--- START ---
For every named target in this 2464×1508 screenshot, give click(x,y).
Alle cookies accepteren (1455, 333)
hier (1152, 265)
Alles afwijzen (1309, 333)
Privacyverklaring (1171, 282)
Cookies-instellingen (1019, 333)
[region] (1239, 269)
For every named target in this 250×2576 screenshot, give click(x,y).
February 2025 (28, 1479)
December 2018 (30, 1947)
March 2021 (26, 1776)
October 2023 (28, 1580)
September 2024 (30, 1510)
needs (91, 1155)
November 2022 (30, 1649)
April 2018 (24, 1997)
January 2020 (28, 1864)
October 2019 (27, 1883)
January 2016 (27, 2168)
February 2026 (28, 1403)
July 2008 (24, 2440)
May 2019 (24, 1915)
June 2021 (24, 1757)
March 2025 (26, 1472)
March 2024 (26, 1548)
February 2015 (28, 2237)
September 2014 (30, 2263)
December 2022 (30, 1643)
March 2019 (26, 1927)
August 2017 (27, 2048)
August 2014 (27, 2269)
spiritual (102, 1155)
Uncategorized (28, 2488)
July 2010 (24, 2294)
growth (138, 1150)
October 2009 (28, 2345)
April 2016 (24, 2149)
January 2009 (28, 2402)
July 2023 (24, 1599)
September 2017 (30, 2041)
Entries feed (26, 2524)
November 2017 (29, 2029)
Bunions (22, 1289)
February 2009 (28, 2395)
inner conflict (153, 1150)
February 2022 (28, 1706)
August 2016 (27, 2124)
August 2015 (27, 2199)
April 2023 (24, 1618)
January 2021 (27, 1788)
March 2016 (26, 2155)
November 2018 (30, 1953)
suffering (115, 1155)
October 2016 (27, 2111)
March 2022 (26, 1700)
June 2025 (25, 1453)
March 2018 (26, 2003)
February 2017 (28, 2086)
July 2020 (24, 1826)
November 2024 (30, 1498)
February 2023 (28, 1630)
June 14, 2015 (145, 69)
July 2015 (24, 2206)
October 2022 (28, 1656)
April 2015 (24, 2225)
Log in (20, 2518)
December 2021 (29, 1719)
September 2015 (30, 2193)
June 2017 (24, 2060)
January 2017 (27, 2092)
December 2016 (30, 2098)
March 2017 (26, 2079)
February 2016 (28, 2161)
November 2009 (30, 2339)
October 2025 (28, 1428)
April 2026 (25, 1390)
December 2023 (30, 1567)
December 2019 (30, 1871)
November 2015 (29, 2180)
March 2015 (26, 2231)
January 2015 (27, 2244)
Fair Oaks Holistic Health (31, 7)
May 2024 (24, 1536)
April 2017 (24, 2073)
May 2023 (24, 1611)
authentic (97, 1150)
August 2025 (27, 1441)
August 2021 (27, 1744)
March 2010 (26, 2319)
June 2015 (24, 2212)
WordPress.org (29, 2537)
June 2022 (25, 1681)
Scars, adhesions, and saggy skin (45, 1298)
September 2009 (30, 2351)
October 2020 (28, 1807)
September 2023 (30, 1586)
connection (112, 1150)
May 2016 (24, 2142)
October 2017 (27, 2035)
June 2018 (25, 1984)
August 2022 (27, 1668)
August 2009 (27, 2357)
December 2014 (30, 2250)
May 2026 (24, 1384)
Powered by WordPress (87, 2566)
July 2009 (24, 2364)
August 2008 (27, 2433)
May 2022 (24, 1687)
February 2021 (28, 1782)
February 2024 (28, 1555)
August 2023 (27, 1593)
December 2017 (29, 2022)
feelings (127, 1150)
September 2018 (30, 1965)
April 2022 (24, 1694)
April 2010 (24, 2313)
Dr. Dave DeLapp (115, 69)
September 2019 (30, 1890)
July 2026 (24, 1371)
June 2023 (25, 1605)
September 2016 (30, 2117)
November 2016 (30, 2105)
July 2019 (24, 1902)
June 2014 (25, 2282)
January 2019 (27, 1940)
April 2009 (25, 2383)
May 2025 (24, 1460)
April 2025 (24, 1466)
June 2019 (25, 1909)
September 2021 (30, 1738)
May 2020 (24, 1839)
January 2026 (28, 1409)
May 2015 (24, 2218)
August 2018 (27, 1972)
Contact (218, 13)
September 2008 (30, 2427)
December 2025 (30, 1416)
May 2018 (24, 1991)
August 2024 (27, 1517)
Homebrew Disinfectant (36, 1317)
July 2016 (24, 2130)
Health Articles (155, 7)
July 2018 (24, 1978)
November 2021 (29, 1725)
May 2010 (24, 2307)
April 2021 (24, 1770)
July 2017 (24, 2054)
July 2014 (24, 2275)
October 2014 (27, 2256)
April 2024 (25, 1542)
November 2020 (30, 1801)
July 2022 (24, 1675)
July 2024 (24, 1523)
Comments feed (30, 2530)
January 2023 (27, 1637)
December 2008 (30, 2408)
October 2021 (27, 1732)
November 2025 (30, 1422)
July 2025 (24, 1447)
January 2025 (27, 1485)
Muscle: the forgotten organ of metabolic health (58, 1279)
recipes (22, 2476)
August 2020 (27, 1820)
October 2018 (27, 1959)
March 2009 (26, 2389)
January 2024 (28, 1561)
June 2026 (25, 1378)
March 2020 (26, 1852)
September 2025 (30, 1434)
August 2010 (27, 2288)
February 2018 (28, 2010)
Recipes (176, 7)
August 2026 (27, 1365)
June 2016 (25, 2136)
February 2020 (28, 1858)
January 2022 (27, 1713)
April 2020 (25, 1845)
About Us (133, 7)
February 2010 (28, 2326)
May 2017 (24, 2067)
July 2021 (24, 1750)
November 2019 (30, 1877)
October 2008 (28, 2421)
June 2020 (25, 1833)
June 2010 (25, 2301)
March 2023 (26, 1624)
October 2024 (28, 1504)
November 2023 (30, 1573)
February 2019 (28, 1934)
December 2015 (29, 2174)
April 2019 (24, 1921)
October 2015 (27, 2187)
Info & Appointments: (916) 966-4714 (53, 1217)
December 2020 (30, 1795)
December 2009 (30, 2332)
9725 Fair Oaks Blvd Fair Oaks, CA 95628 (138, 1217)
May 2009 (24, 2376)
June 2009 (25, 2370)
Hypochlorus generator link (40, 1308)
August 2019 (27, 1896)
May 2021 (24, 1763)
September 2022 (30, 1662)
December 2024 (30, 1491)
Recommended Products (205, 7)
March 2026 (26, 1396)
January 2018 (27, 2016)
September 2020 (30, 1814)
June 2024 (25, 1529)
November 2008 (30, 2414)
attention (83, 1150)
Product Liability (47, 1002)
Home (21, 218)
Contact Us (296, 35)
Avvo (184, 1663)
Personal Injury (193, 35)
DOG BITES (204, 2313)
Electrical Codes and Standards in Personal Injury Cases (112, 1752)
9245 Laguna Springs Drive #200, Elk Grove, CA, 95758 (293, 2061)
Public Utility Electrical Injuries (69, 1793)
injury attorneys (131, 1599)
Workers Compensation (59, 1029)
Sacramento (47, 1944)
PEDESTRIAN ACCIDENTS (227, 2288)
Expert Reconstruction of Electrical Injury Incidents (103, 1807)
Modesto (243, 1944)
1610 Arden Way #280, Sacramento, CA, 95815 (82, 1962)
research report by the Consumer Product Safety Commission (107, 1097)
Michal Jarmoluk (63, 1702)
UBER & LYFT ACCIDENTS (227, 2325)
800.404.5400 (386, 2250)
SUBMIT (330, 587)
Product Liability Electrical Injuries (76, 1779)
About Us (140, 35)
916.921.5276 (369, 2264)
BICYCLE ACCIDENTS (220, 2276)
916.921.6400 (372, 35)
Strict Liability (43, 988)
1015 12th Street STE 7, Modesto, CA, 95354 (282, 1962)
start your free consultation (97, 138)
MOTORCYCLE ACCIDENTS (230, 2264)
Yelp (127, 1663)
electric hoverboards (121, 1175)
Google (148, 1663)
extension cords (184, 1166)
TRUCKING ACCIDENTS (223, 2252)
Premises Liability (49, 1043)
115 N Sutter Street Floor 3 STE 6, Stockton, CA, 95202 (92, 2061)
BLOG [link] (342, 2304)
--- END ---
> [WORK REQUEST]: Exactly as they appear, please write out the lines from the opening of the listing above down to the line containing "July 2015 (24, 2206)", with both end lines included.

> [EXPECTED OUTPUT]:
For every named target in this 2464×1508 screenshot, give click(x,y).
Alle cookies accepteren (1455, 333)
hier (1152, 265)
Alles afwijzen (1309, 333)
Privacyverklaring (1171, 282)
Cookies-instellingen (1019, 333)
[region] (1239, 269)
For every named target in this 250×2576 screenshot, give click(x,y).
February 2025 (28, 1479)
December 2018 (30, 1947)
March 2021 (26, 1776)
October 2023 (28, 1580)
September 2024 (30, 1510)
needs (91, 1155)
November 2022 (30, 1649)
April 2018 (24, 1997)
January 2020 (28, 1864)
October 2019 (27, 1883)
January 2016 (27, 2168)
February 2026 (28, 1403)
July 2008 (24, 2440)
May 2019 (24, 1915)
June 2021 (24, 1757)
March 2025 (26, 1472)
March 2024 (26, 1548)
February 2015 (28, 2237)
September 2014 (30, 2263)
December 2022 (30, 1643)
March 2019 (26, 1927)
August 2017 (27, 2048)
August 2014 (27, 2269)
spiritual (102, 1155)
Uncategorized (28, 2488)
July 2010 (24, 2294)
growth (138, 1150)
October 2009 (28, 2345)
April 2016 (24, 2149)
January 2009 (28, 2402)
July 2023 (24, 1599)
September 2017 (30, 2041)
Entries feed (26, 2524)
November 2017 (29, 2029)
Bunions (22, 1289)
February 2009 (28, 2395)
inner conflict (153, 1150)
February 2022 (28, 1706)
August 2016 (27, 2124)
August 2015 (27, 2199)
April 2023 (24, 1618)
January 2021 (27, 1788)
March 2016 (26, 2155)
November 2018 (30, 1953)
suffering (115, 1155)
October 2016 (27, 2111)
March 2022 (26, 1700)
June 2025 (25, 1453)
March 2018 (26, 2003)
February 2017 (28, 2086)
July 2020 (24, 1826)
November 2024 (30, 1498)
February 2023 (28, 1630)
June 14, 2015 (145, 69)
July 2015 (24, 2206)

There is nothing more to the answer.